● **WHAT YOU HAVE TO DO**: Exactly and only the lines from the line holding "This screenshot has width=1032, height=471." to the end of the records should be reproduced. Leave pictures out.

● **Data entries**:
Content starts

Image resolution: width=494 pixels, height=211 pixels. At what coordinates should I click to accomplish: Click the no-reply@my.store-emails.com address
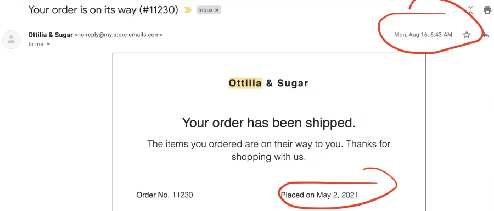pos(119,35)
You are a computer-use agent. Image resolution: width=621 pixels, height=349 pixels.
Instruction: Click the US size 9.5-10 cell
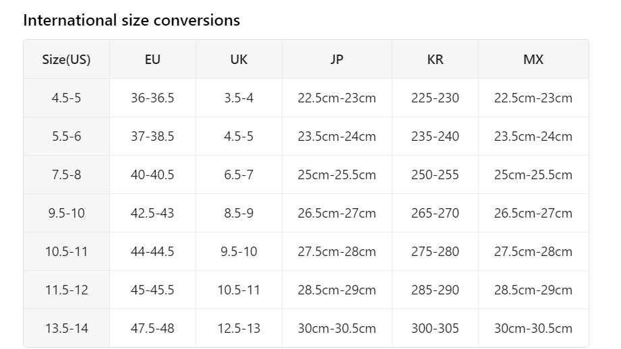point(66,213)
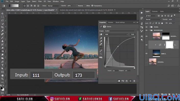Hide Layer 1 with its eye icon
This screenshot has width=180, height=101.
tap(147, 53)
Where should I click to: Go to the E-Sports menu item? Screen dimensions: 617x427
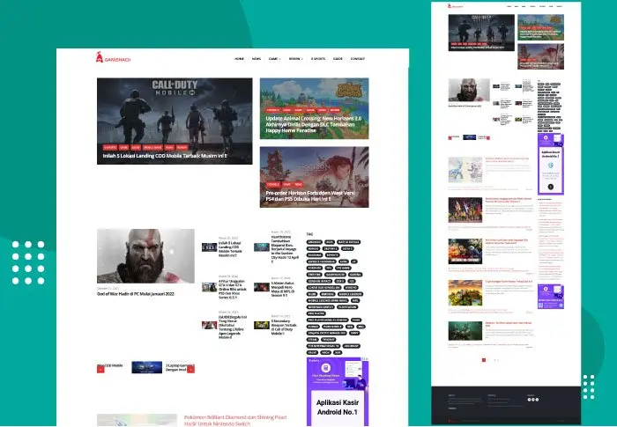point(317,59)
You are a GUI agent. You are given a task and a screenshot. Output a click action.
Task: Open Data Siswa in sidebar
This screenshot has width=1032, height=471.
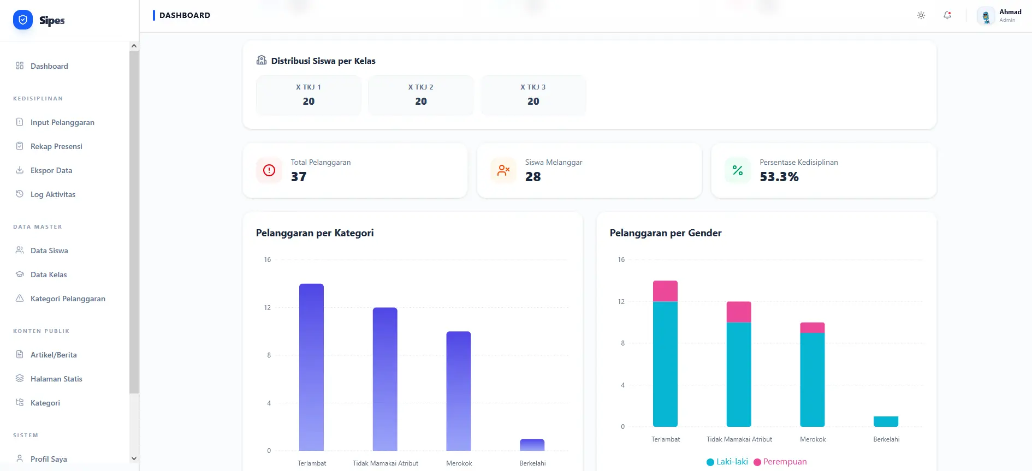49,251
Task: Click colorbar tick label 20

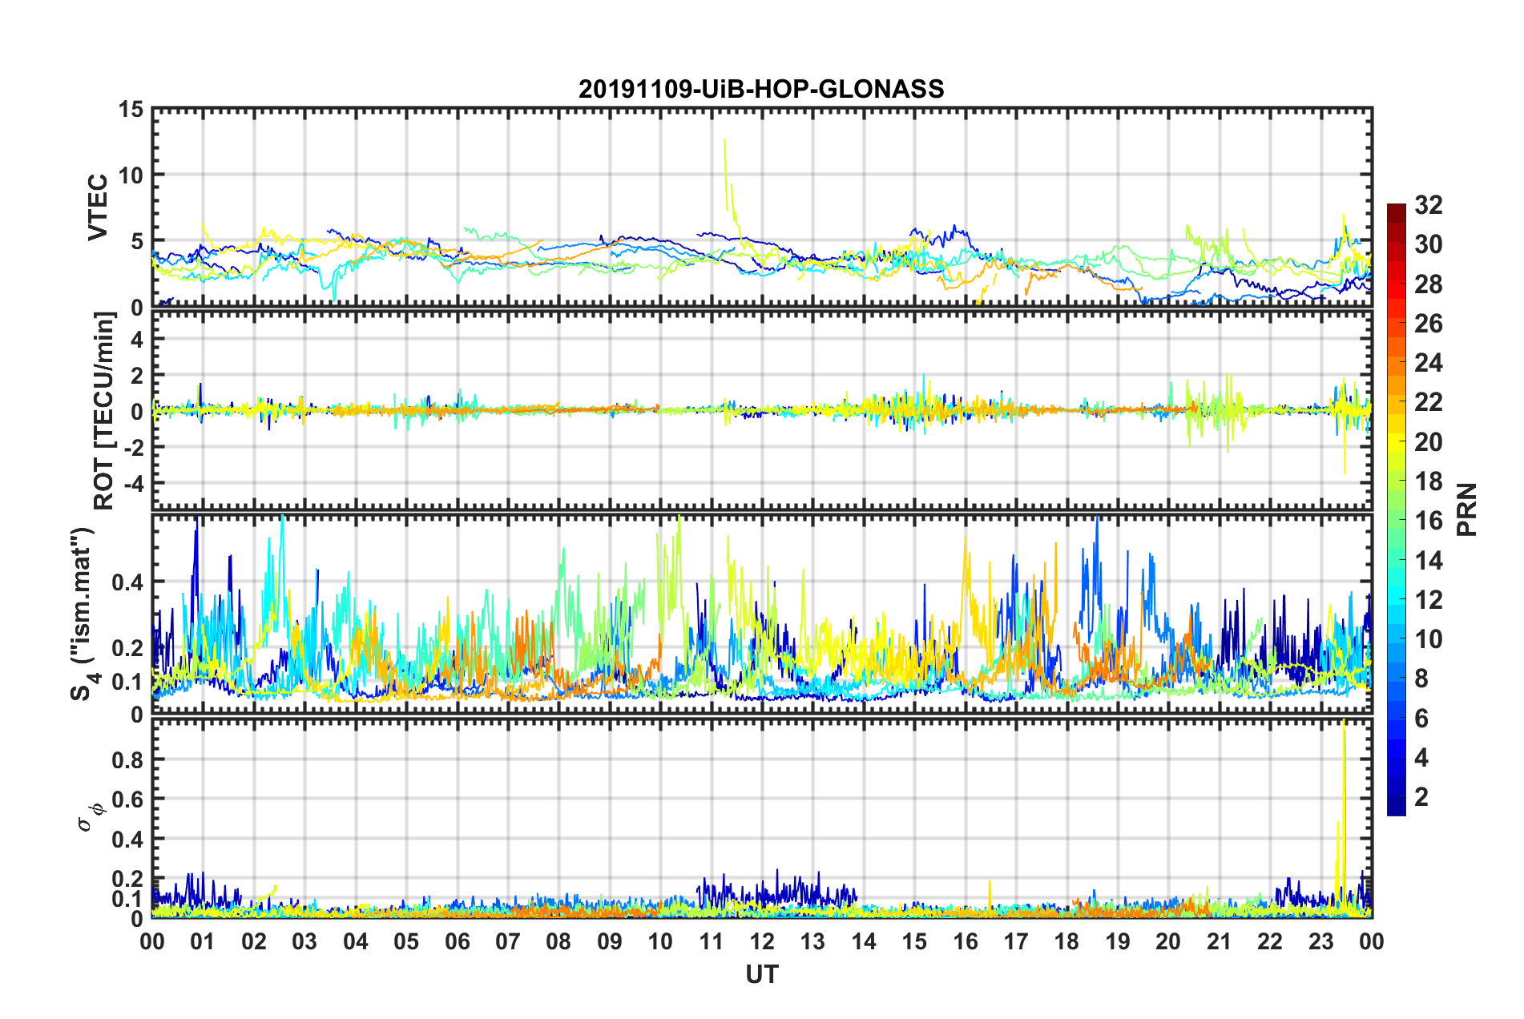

Content ends

● **EXPECTED OUTPUT**:
This screenshot has width=1032, height=471.
49,251
Task: Click colorbar tick label 20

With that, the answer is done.